Guerra degli I-phone: né i prodotti Samsung né quelli Apple saranno banditi. Sarà un Natale sereno

19 DICEMBRE ’12, MILANO – Uno scontro tra primi della classe, tra giganti mondiali della telefonia e della tecnologia di ultima generazione: Samsung ed Apple da tempo ormai si lanciano  reciproche accuse per aver ognuna copiato all’altra determinati brevetti per la realizzazione rispettivamente di Smartphone ed I-phone.

Pochi mesi fa, nell’agosto 2012, la Samsung era stata condannata a risarcire alla Apple i danni per una cifra di poco superiore ad 1 miliardo di dollari (circa la metà di quello richiesto dalla compagnia americana).

La società sudcoreana era stata considerata rea di aver utilizzato indebitamente i brevetti della Apple in almeno 21 modelli dei suoi Smartphone nella piena consapevolezza di essere in torto, di star commettendo un illecito. La sconfitta della Samsung fu totale, perché allo stesso tempo la Apple era stata assolta dall’accusa di aver utilizzato brevetti sudcoreani nella realizzazione dei modelli I-phone 3G e I-phone 3G S.

Ascoltando i diretti interessati, i vari portavoci, questo scontro tra titani sarebbe una questione di principio, di valori: “In Apple valutiamo l’originalità e l’innovazione e dedichiamo le nostre vite alla realizzazione dei migliori prodotti sulla Terra. Facciamo questi prodotti per deliziare i consumatori, non affinchè vengano copiati dalla concorrenza”.

Dall’altra parte, quelli della Samsung dicevano che la sentenza che li vedeva soccombere nei confronti della Apple determinava un solo grande sconfitto: il popolo dei consumatori. “Meno scelte, meno innovazione e potenzialmente prezzi più alti.”

Tra grandi valori in campo e numerosissimi sconfitti, quella in questione non era certo l’unica causa pendente: ve ne sono altre negli Stati Uniti, nonché in tutto il mondo, promosse anche da Samsung.

Nella scorsa giornata, il Wall Street Journal ha riportato la notizia per cui la Samsung avrebbe ritirato la richiesta di ingiunzione (in pratica la richiesta di sequestro dei prodotti Apple dal mercato) in cinque paesi europei: Germania, Francia, Regno Unito, Olanda e Italia. Resteranno invece in piedi le azioni legali promosse dal gigante sudcoreano per l’utilizzazione dei propri brevetti.

La decisione di ritirare le richieste di ingiunzione è molto probabilmente legata all’insuccesso di un’analoga azione della Apple negli Stati Uniti, che ha ridimensionato la precedente vittoria estiva.
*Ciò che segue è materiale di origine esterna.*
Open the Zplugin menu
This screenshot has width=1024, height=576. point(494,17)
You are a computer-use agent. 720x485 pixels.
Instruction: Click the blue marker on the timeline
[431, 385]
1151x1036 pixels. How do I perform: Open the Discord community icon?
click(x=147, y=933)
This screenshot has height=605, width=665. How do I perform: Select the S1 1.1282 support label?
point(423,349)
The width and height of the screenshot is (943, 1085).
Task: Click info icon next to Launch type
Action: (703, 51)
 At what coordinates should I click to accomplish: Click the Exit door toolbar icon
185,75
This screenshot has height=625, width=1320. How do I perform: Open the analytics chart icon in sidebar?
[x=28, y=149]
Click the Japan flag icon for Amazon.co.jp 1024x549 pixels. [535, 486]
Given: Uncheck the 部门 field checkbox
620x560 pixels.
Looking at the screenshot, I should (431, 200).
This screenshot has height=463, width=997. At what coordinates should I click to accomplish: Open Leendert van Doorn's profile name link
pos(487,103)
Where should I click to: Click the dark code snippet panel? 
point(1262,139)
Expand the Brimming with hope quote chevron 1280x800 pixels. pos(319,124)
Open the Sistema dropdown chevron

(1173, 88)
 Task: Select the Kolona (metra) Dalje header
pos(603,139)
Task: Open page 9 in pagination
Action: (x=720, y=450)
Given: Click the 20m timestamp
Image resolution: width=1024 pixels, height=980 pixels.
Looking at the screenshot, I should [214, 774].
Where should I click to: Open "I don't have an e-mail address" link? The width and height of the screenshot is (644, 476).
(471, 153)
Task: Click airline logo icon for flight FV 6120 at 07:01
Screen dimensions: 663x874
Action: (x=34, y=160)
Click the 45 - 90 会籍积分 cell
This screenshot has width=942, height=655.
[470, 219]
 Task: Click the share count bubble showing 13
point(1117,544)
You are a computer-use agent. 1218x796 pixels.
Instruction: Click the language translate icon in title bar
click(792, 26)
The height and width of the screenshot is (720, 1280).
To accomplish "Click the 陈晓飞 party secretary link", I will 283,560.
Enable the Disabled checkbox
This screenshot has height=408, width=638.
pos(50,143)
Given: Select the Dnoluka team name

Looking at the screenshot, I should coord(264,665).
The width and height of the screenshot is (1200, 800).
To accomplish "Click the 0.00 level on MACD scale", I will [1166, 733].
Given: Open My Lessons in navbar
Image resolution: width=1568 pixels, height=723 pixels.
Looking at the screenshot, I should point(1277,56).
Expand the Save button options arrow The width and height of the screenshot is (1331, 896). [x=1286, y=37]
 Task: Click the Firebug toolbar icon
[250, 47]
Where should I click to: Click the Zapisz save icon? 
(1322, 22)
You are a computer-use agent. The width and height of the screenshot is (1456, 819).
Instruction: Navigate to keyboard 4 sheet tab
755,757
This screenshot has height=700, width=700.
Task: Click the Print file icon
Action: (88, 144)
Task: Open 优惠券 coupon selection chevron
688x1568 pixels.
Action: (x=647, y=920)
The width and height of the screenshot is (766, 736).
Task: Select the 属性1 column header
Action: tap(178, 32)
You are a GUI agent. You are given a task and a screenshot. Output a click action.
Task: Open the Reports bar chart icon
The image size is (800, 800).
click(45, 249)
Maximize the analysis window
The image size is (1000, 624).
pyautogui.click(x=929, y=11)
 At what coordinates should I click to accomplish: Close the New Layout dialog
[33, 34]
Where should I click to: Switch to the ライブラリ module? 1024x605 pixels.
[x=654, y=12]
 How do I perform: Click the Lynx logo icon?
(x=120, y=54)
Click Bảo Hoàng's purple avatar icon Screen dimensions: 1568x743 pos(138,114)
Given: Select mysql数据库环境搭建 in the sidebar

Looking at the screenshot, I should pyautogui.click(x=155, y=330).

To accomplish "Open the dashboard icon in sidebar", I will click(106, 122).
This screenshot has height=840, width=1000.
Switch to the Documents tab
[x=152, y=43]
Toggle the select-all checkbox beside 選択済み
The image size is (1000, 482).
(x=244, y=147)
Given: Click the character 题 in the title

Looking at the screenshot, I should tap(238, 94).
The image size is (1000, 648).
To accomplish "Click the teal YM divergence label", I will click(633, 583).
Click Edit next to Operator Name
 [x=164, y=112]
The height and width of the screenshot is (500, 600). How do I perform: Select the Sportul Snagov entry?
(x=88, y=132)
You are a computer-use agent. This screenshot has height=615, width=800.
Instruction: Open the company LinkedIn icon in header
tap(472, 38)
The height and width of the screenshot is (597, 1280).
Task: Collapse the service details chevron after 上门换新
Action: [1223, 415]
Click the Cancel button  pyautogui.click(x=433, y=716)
L’azienda del compianto Steve Jobs si è vista rifiutare la messa al bando dei prodotti Samsung dal giudice federale Lucy Koh.

“Samsung resta impegnata a dare in licenza le propri tecnologie in modo corretto, ragionevole e in termini non discriminatori. Riteniamo che sia meglio quando le società competono fra di loro in modo corretto sul mercato piuttosto che in tribunale» afferma Samsung, annunciando il ritiro delle richieste di ingiunzione. Questa decisione farà senz’altro piacere all’antitrust europeo, che sta valutando con attenzione le sempre più agguerrite tattiche usate dalle due società nella battaglia legale che le contrappone in ogni angolo del mondo.